Sayın Başbakan, Soma faciası sırasında danışmanları tarafından hazırlanan metni okurken bizlere, tarihi örnekler üzerinden bu olayların her yerde yaşanabileceğini anlatmaya çalışmıştı. Örneklerin bir kısmı 19. yüzyıl Avrupa’sında yaşanmıştı. Konuşmayı dinledikten sonra herkesin madende yaşanan kazanın teknik nedenlerini bulmaya çalıştığını fark ettim. Bence, kazanın bu boyutta yaşanmasının asıl nedeni, madenin teknik yetersizliğinden daha çok bunu önemsemeyen ve uyarı mekanizmasını çalıştırmayan demokrasimizdeki yetersizliklerdir. Onlar, maden kazaları ile ilgili tarihi örnekler vermeye devam etsin. Ben ise demokrasilerin yaşamımızdaki kazalara karşı tedbir almaya çalıştığı tarihi bir örnek vermek istiyorum. “Her önlenebilecek kazayı olmadan ortaya çıkaracak en önemli güç, demokratik hak arayışı ve sorgulayabilmektir.” Ben de hiçbir yorum yapmadan size tarihi bir örnekten alıntı yapıyorum.

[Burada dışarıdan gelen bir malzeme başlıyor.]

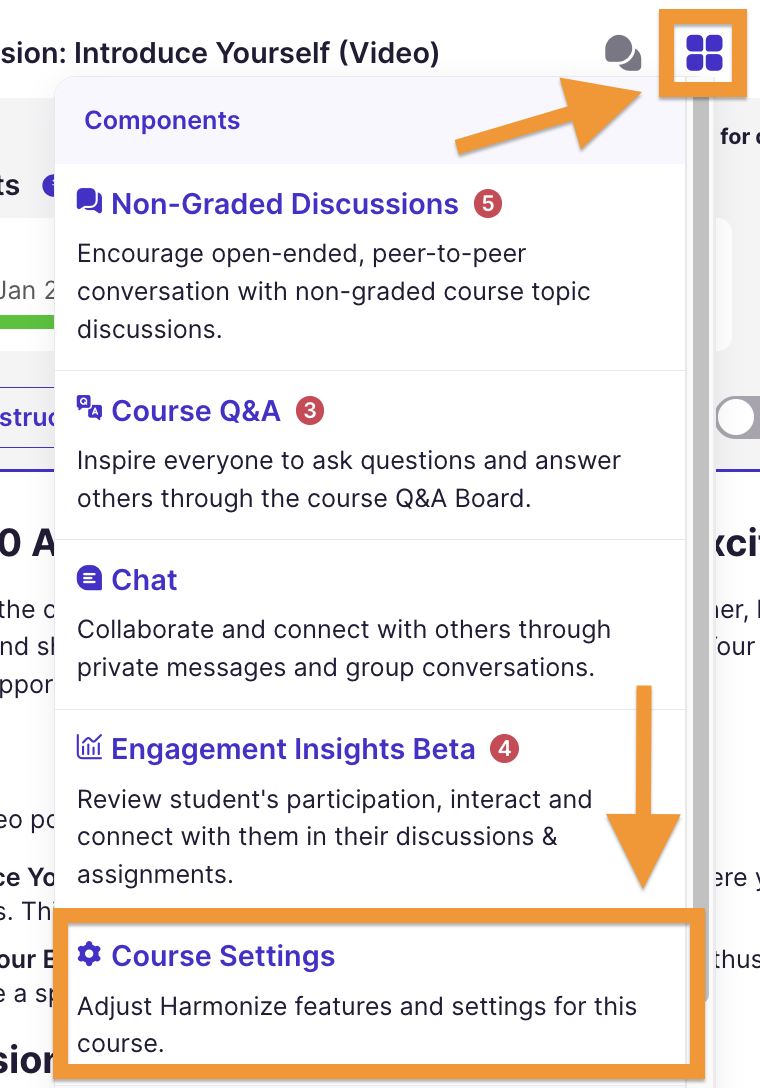Go to Engagement Insights Beta
The height and width of the screenshot is (1088, 760).
click(293, 749)
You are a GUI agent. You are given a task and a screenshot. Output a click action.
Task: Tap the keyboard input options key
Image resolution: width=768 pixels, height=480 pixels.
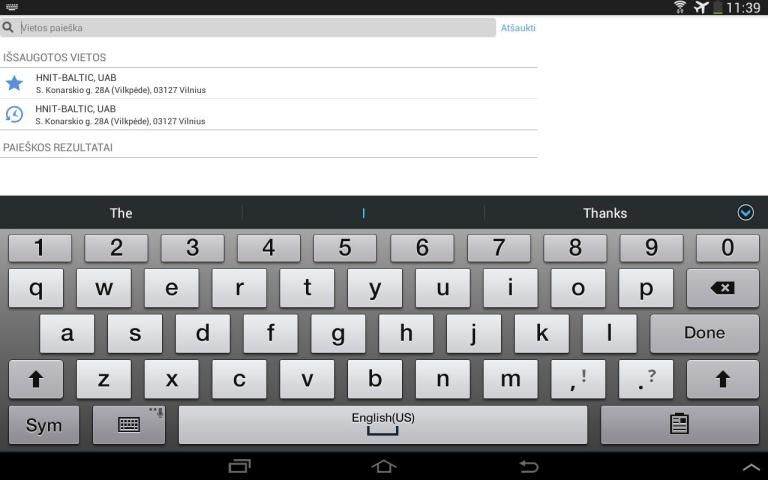point(129,424)

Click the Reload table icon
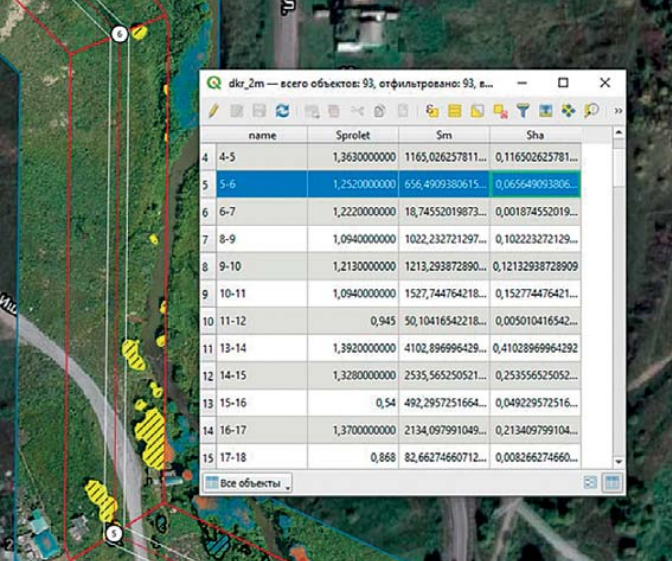pyautogui.click(x=282, y=111)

İnsan ve Yurttaş Hakları Bildirisi’nden (26 Ağustos 1789).
Ulusal Meclis’in tasarladığı gibi Fransız halkının temsilcileri, tek sebebinin resmi kötü durum ve yönetim bozukluğunun olduğu insan hakları konusundaki habersizlik, dikkatsizlik veya küçümsemeyi de göz önünde tutarak; insanların doğal, devredilemez ve kutsal olan haklarını önemli bir bildirge ile açıklamaya karar vermiştir. Bunun amaçları da;
?Toplumun tüm üyelerinin bu bildirgeyi bilmesi ve hak ile görevlerini hatırlaması.
Yasama ve yürütme eylemlerinin diğer politik kurumlarla karşılaştırılabilmesi ve bu sayede kurallara uyulmasının sağlanması.
?Basit ve tartışılmaz ilkelerden oluşan vatandaş haklarının, daima anayasanın ve kamu refahının korunması ile bir yol alınmasıdır. (KAYNAK: VİKİPEDİA)
Madde 1: İnsanlar, haklar bakımından özgür ve eşit doğar ve yaşarlar. Sosyal farklılıklar ancak ortak faydaya dayanabilir
Madde 2: Her bir politik birleşmenin amacı; doğal ve dokunulamaz insan haklarını korumaktır. Bunlar; özgürlük hakkı, mülkiyet hakkı, güvenlik hakkı ve baskıya karşı direnme hakkıdır.
Madde 3: Egemenliğin temeli, esas olarak ulustadır. Hiçbir kuruluş, hiçbir kimse açıkça ulustan kaynaklanmayan bir iktidarı kullanamaz.
Madde 5: Yasa sadece topluma zarar verebilecek eylemleri yasaklar. Yasaların yasaklamadığı hiçbir şey engellenemez ve kimse yasanın emretmediği bir şeyi yapmaya da zorlanamaz.
Madde 7: Yasanın belirlediği haller veya yasanın öngördüğü biçimin dışında başka bir yoldan hiç kimse suçlanamaz, yakalanamaz ve tutuklanamaz. Keyfi düzenlemeler yapılmasını isteyen, keyfi emirler veren, bunları uygulayan veya uygulanmasına izin verenler cezalandırılmalıdır. Ancak yasaya uymaya davet edilen veya yasalarca yakalanan her yurttaş yasalara itaat etmelidir. Yasalara karşı gelmek onu suçlu kılar.
Madde 10: Hiç kimse, dışavurumu yasalarla oluşturulan düzene zarar vermediği sürece inançları nedeniyle sorumlu tutulamaz
Madde 11: Düşüncelerin ve inançların serbestçe dışavurumu en değerli insan haklarından bir tanesidir. Her bir yurttaş yasaların belirlediği durumlarda bu özgürlüklerin kötüye kullanımından sorumlu olmak şartı ile bu ifadelerini özgürce konuşabilir, yazabilir ve yayımlayabilir.
Madde 12: İnsan ve yurttaş haklarının garanti altına alınması resmi bir gücü gerektirmektedir. Bu güç herkesin yararı için oluşturulmuştur. Bu gücü kendilerine emanet edilenlerin özel çıkarları için oluşturulmamıştır.
Madde 15: Toplum tüm kamu görevlilerinden, görevleriyle ilgili olarak hesap sorma hakkına sahiptir.
Madde 16: Hakların güven altına alınmadığı ve güçler ayrılığının belirlenmediği bir toplumun anayasası yoktur.
Kaza yaptıktan sonra akıl veren çok olur, ben ise olmadan hatırlatayım dedim. Demokrasi, madenin de koruyucu kalkanıdır, toplumun da... Demokrasi zayıflarsa, ne maden ayakta kalır, ne de toplum. Saygılarımla.